Despite the deepening misery and increasing numbers of indigent human beings, our corporate masters and their loyal propagandists assure us that the class wars are over. After all, the collapse of the Soviet Union and China’s rush to embrace “free markets” “prove” that Socialism and Communism are utopian failures. The United States and the countries it has conquered (sorry, that’s liberated), are meritocracies. For those of you in rags, riches are just around the corner. Simply get off your lazy posteriors and apply a little elbow grease.
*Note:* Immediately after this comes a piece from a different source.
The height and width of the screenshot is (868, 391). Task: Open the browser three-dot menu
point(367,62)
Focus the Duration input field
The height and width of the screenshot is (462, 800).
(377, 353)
Such tripe rolls easily off the tongues of those pulling down six, seven or eight figure incomes, people who nestle safely within the confines of their gated communities and rest upon the comfortable support of their inherited or plundered fortunes.
Yet far from having ended, thanks to the tireless efforts of Goldwater, Buckley, Nixon, Reagan, Cheney, Bush, and a host of other neo-fascists, the enduring socioeconomic struggle has reached a fever pitch. Tragically, the ruling elite have utilized their formidable agitprop to beguile the confused masses into believing that our depraved system’s victims (and their champions) are the enemy.
Consider:
In stark contrast to George Bush, a man responsible for the deaths of a million or more Iraqis and Afghanistanis plus thousands of Americans in New Orleans and Iraq, Hugo Chavez has no blood on his hands. And Chavez, a man who has mitigated the suffering of millions of people, is the “threat”.
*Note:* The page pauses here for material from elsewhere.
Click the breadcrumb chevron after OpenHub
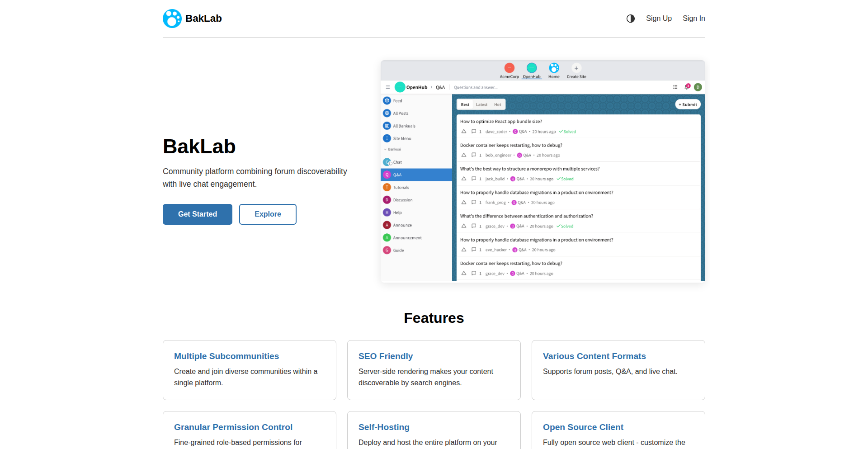This screenshot has height=449, width=868. pos(431,87)
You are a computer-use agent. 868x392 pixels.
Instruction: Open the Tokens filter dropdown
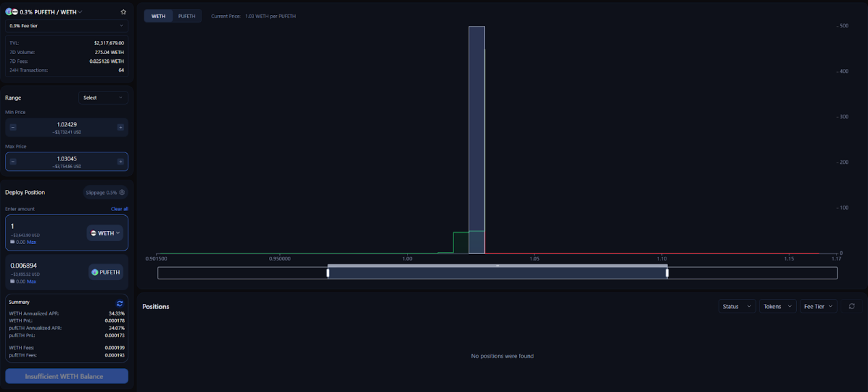[777, 306]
Resistance fighters battling to expel an imperialist foreign occupier which has been waging genocide against the Iraqi people since the Gulf War are “terrorists”. The invading hordes are hailed as “liberators”.
Ridiculously out-gunned and out-financed Palestinian groups like Hamas, which resort to violence in a desperate attempt to counter brutal Zionist ethnic cleansing, Apartheid, occupation, and colonization, commit “acts of terror” when they kill Israeli civilians. Conversely, Israeli IDF forces are “fully justified” when they commit murder on a much wider scale because they are “defending Israel’s right to exist”.
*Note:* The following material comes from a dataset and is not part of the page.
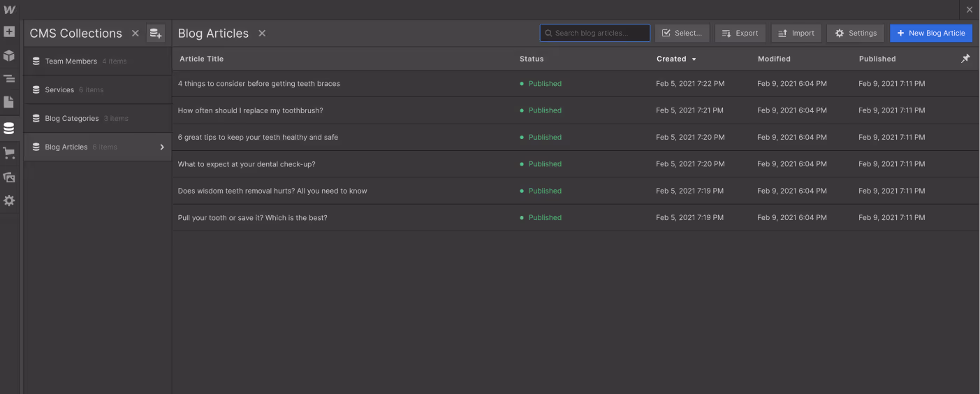Click the pin icon in table header
Screen dimensions: 980x394
click(x=965, y=59)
One can find numerous other instances of the empowered establishment vilifying and attacking the “wretched refuse,” but let’s rewind a few years for a revealing look at a specific example of the pernicious machinations of the opulent. Concurrently, we will also explore a potential solution to the cancer of American Capitalism which plagues the Earth and nearly every living being on it.
Free at last?
Liberation Theology, a movement widely embraced by Central and South American priests and bishops in the 1960s, '70s and '80s, traces its roots back to Dietrich Bonhoeffer, a Lutheran pastor who was hanged in 1943 for his resistance to Hitler and the Nazis. Interpreting Christ’s teachings as a clarion call to devote their lives to the struggle for social justice and human rights, people like Don Helder Camara, Leonardo Boff, Dorothy Stang, and Oscar Romero faced harassment, punitive action from the Vatican, persecution, and assassination in their quests to uplift the exploited, violated, and destitute.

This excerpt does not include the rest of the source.